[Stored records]
***
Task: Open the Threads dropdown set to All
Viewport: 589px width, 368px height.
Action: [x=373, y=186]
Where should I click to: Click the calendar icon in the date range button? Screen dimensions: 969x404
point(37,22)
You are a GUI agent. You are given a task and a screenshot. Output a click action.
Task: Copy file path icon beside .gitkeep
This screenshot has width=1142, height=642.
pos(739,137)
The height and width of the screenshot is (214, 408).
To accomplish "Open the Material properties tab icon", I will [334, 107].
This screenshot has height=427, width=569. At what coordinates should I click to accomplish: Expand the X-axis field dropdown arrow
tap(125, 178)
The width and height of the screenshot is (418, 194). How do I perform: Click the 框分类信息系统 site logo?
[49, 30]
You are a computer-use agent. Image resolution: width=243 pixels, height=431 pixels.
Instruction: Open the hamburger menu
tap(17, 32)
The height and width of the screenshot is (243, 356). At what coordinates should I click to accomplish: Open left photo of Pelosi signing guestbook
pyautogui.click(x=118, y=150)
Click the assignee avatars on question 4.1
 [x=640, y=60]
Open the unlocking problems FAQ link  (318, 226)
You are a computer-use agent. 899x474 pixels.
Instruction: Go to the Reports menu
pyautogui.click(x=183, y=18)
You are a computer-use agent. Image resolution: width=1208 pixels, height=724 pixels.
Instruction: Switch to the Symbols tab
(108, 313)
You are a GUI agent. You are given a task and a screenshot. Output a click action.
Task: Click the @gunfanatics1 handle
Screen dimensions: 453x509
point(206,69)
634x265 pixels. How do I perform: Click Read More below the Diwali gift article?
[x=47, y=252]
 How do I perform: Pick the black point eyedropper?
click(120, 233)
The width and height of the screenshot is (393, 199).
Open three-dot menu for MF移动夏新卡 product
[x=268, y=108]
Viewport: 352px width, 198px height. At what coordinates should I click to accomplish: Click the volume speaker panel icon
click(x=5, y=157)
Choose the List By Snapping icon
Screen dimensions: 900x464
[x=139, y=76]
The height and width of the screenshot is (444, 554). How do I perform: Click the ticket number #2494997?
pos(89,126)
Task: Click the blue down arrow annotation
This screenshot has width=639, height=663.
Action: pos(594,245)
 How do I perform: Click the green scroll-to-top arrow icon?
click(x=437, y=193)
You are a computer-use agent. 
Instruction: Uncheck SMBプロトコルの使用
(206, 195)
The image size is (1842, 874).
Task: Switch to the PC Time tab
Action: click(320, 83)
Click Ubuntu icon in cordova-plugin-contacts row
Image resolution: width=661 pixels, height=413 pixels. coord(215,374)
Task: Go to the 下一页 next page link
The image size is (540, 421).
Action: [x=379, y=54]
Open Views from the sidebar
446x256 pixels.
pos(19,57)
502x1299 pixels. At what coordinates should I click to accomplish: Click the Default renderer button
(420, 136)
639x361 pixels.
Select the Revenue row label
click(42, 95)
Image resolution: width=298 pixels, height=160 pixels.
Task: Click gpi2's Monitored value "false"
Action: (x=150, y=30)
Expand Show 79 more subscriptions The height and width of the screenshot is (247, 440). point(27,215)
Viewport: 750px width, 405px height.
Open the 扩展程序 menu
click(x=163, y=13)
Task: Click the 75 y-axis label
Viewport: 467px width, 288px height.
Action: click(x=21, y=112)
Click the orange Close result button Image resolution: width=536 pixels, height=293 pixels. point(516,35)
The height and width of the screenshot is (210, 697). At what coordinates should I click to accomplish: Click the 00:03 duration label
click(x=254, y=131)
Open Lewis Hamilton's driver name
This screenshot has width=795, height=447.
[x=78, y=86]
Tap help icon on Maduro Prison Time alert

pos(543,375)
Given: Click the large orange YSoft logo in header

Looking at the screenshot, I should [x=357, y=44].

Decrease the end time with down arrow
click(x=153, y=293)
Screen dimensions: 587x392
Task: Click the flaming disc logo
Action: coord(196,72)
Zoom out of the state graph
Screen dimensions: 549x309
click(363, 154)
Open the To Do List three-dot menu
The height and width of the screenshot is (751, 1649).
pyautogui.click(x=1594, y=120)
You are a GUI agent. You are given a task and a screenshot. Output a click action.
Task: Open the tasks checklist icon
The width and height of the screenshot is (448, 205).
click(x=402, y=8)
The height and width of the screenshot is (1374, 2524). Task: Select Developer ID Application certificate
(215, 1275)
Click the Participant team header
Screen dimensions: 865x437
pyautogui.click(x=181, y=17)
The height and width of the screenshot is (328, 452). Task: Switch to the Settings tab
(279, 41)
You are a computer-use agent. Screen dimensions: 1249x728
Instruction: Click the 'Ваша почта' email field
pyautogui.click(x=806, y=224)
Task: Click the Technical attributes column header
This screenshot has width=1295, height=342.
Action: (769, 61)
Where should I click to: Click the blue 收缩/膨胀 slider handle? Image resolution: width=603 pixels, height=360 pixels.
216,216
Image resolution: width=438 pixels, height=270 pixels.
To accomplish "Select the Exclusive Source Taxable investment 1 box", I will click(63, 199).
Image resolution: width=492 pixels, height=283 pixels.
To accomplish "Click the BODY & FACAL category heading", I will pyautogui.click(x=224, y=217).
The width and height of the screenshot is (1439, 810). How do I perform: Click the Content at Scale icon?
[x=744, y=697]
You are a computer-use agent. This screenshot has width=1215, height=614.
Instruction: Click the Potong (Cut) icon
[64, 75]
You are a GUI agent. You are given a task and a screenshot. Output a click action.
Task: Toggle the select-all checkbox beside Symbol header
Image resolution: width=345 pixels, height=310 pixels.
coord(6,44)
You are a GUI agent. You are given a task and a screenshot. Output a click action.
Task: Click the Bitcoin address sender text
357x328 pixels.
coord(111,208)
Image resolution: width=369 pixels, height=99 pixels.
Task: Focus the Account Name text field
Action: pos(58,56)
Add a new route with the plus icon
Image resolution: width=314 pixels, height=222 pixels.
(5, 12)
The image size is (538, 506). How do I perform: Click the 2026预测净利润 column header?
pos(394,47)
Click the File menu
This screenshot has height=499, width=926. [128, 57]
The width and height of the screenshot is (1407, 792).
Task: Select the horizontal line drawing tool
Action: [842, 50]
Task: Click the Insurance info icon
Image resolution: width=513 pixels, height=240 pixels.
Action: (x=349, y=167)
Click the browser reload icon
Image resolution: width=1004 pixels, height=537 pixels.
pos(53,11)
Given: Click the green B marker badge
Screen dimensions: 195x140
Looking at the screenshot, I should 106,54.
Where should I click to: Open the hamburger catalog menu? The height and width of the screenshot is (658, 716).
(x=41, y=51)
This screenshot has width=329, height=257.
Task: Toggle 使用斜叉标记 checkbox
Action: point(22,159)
***
● **TASK**
A verbatim copy of all the records is to be produced.

● **SOLVED PROBLEM**
Task: Open the Threads dropdown set to All
Viewport: 589px width, 368px height.
Action: [x=373, y=186]
Where should I click to: Click the calendar icon in the date range button? Screen dimensions: 969x404
point(37,22)
You are a GUI agent. You are given a task and a screenshot. Output a click action.
Task: Copy file path icon beside .gitkeep
This screenshot has width=1142, height=642.
pos(739,137)
The height and width of the screenshot is (214, 408).
To accomplish "Open the Material properties tab icon", I will [334, 107].
This screenshot has height=427, width=569. At what coordinates should I click to accomplish: Expand the X-axis field dropdown arrow
tap(125, 178)
The width and height of the screenshot is (418, 194). How do I perform: Click the 框分类信息系统 site logo?
[49, 30]
You are a computer-use agent. Image resolution: width=243 pixels, height=431 pixels.
Instruction: Open the hamburger menu
tap(17, 32)
The height and width of the screenshot is (243, 356). At what coordinates should I click to accomplish: Open left photo of Pelosi signing guestbook
pyautogui.click(x=118, y=150)
Click the assignee avatars on question 4.1
 [x=640, y=60]
Open the unlocking problems FAQ link  (318, 226)
You are a computer-use agent. 899x474 pixels.
Instruction: Go to the Reports menu
pyautogui.click(x=183, y=18)
You are a computer-use agent. Image resolution: width=1208 pixels, height=724 pixels.
Instruction: Switch to the Symbols tab
(108, 313)
You are a GUI agent. You are given a task and a screenshot. Output a click action.
Task: Click the @gunfanatics1 handle
Screen dimensions: 453x509
point(206,69)
634x265 pixels. How do I perform: Click Read More below the Diwali gift article?
[x=47, y=252]
 How do I perform: Pick the black point eyedropper?
click(120, 233)
The width and height of the screenshot is (393, 199).
Open three-dot menu for MF移动夏新卡 product
[x=268, y=108]
Viewport: 352px width, 198px height. At what coordinates should I click to accomplish: Click the volume speaker panel icon
click(x=5, y=157)
Choose the List By Snapping icon
Screen dimensions: 900x464
[x=139, y=76]
The height and width of the screenshot is (444, 554). How do I perform: Click the ticket number #2494997?
pos(89,126)
Task: Click the blue down arrow annotation
This screenshot has width=639, height=663.
Action: pos(594,245)
 How do I perform: Click the green scroll-to-top arrow icon?
click(x=437, y=193)
You are a computer-use agent. 
Instruction: Uncheck SMBプロトコルの使用
(206, 195)
The image size is (1842, 874).
Task: Switch to the PC Time tab
Action: click(320, 83)
Click Ubuntu icon in cordova-plugin-contacts row
Image resolution: width=661 pixels, height=413 pixels. coord(215,374)
Task: Go to the 下一页 next page link
The image size is (540, 421).
Action: [x=379, y=54]
Open Views from the sidebar
446x256 pixels.
pos(19,57)
502x1299 pixels. At what coordinates should I click to accomplish: Click the Default renderer button
(420, 136)
639x361 pixels.
Select the Revenue row label
click(42, 95)
Image resolution: width=298 pixels, height=160 pixels.
Task: Click gpi2's Monitored value "false"
Action: (x=150, y=30)
Expand Show 79 more subscriptions The height and width of the screenshot is (247, 440). point(27,215)
Viewport: 750px width, 405px height.
Open the 扩展程序 menu
click(x=163, y=13)
Task: Click the 75 y-axis label
Viewport: 467px width, 288px height.
Action: click(x=21, y=112)
Click the orange Close result button Image resolution: width=536 pixels, height=293 pixels. point(516,35)
The height and width of the screenshot is (210, 697). At what coordinates should I click to accomplish: Click the 00:03 duration label
click(x=254, y=131)
Open Lewis Hamilton's driver name
This screenshot has width=795, height=447.
[x=78, y=86]
Tap help icon on Maduro Prison Time alert

pos(543,375)
Given: Click the large orange YSoft logo in header

Looking at the screenshot, I should [x=357, y=44].

Decrease the end time with down arrow
click(x=153, y=293)
Screen dimensions: 587x392
Task: Click the flaming disc logo
Action: coord(196,72)
Zoom out of the state graph
Screen dimensions: 549x309
click(363, 154)
Open the To Do List three-dot menu
The height and width of the screenshot is (751, 1649).
pyautogui.click(x=1594, y=120)
You are a GUI agent. You are given a task and a screenshot. Output a click action.
Task: Open the tasks checklist icon
The width and height of the screenshot is (448, 205).
click(x=402, y=8)
The height and width of the screenshot is (1374, 2524). Task: Select Developer ID Application certificate
(215, 1275)
Click the Participant team header
Screen dimensions: 865x437
pyautogui.click(x=181, y=17)
The height and width of the screenshot is (328, 452). Task: Switch to the Settings tab
(279, 41)
You are a computer-use agent. Screen dimensions: 1249x728
Instruction: Click the 'Ваша почта' email field
pyautogui.click(x=806, y=224)
Task: Click the Technical attributes column header
This screenshot has width=1295, height=342.
Action: (769, 61)
Where should I click to: Click the blue 收缩/膨胀 slider handle? Image resolution: width=603 pixels, height=360 pixels.
216,216
Image resolution: width=438 pixels, height=270 pixels.
To accomplish "Select the Exclusive Source Taxable investment 1 box", I will click(63, 199).
Image resolution: width=492 pixels, height=283 pixels.
To accomplish "Click the BODY & FACAL category heading", I will pyautogui.click(x=224, y=217).
The width and height of the screenshot is (1439, 810). How do I perform: Click the Content at Scale icon?
[x=744, y=697]
You are a computer-use agent. This screenshot has width=1215, height=614.
Instruction: Click the Potong (Cut) icon
[64, 75]
You are a GUI agent. You are given a task and a screenshot. Output a click action.
Task: Toggle the select-all checkbox beside Symbol header
Image resolution: width=345 pixels, height=310 pixels.
coord(6,44)
You are a GUI agent. You are given a task and a screenshot. Output a click action.
Task: Click the Bitcoin address sender text
357x328 pixels.
coord(111,208)
Image resolution: width=369 pixels, height=99 pixels.
Task: Focus the Account Name text field
Action: pos(58,56)
Add a new route with the plus icon
Image resolution: width=314 pixels, height=222 pixels.
(5, 12)
The image size is (538, 506). How do I perform: Click the 2026预测净利润 column header?
pos(394,47)
Click the File menu
This screenshot has height=499, width=926. [128, 57]
The width and height of the screenshot is (1407, 792).
Task: Select the horizontal line drawing tool
Action: [842, 50]
Task: Click the Insurance info icon
Image resolution: width=513 pixels, height=240 pixels.
Action: (x=349, y=167)
Click the browser reload icon
Image resolution: width=1004 pixels, height=537 pixels.
pos(53,11)
Given: Click the green B marker badge
Screen dimensions: 195x140
Looking at the screenshot, I should 106,54.
Where should I click to: Open the hamburger catalog menu? The height and width of the screenshot is (658, 716).
(x=41, y=51)
This screenshot has width=329, height=257.
Task: Toggle 使用斜叉标记 checkbox
Action: point(22,159)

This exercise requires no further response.